Identification of cellular double-stranded RNAs in mammalian embryonic stem cells

Antiviral defence mechanisms are typically activated upon sensing virus-derived nucleic acids. During replication, viruses generate double-stranded RNA (dsRNA) intermediates that the innate immune system can sense, triggering several defence pathways. Conversely, mammalian cells avoid accumulating their own endogenous dsRNA to prevent activating these defence mechanisms. However, we demonstrate that mammalian embryonic stem cells (ESCs) accumulate endogenous dsRNA without activating these responses, as they lack all classical dsRNA-mediated antiviral pathways.

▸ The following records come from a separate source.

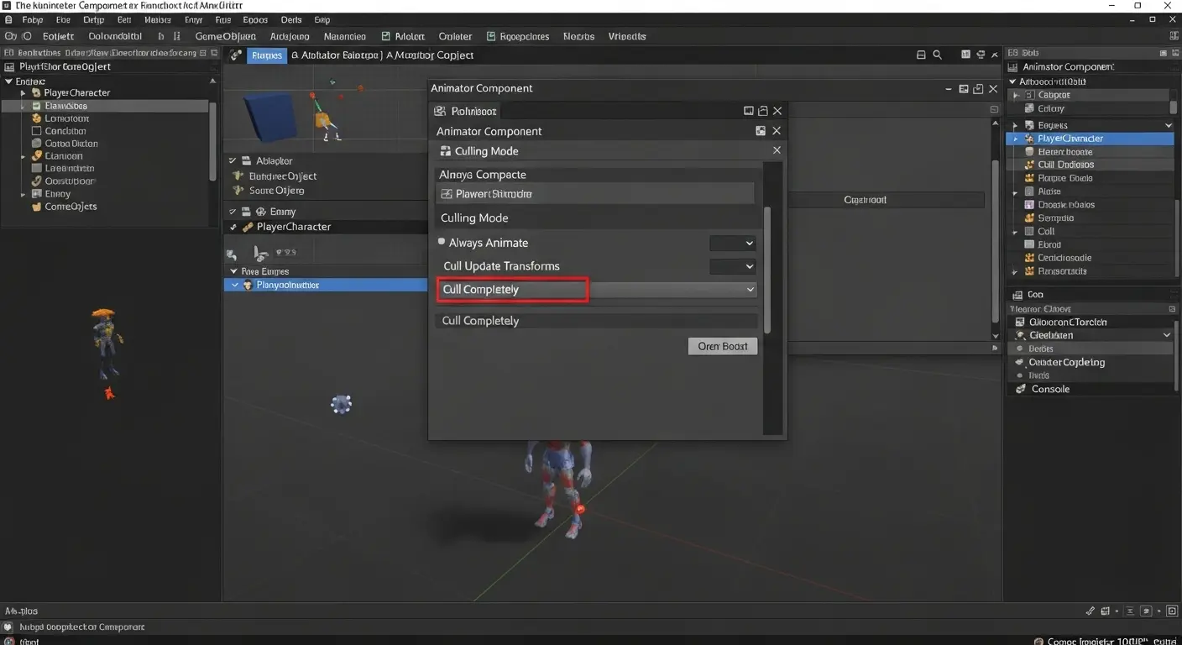Click the layers icon in the top-right corner
1182x645 pixels.
point(1173,35)
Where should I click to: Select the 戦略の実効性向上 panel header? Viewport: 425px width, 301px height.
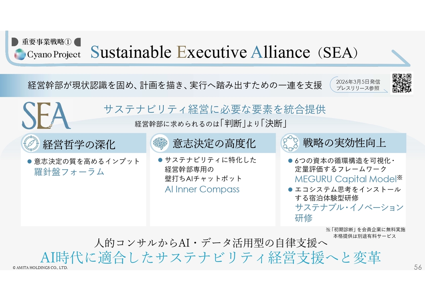[x=344, y=143]
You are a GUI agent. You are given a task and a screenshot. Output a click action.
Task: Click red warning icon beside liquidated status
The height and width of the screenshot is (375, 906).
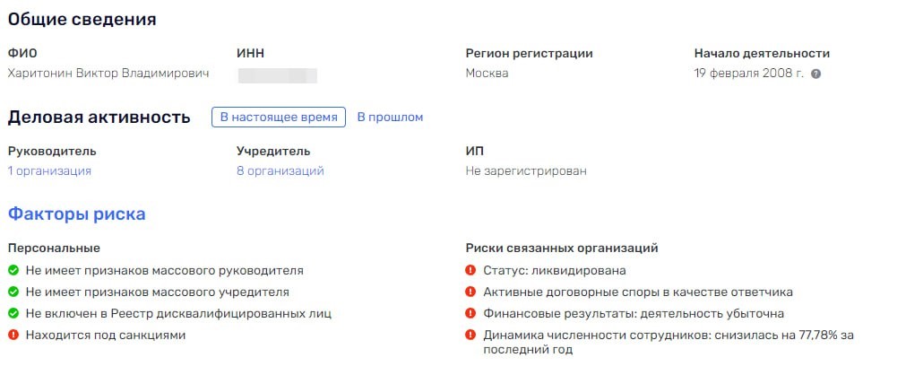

To identify these endogenous dsRNAs, we have developed a method that includes an antibody-based purification coupled to RNase I treatment to enrich bona fide dsRNAs. The RNase I treatment results in an enrichment on sense/antisense and A-to-I edited transcripts, suggesting that they are true dsRNA in cells. Our refined protocol reveals that transposable elements (TEs), primarily the young elements from the LINE and LTR classes, are the predominant sources of dsRNA in ESCs. This approach will be useful for investigating the role of dsRNA in disease settings, such as autoimmunity or cancer, where endogenous dsRNA accumulation has also been observed.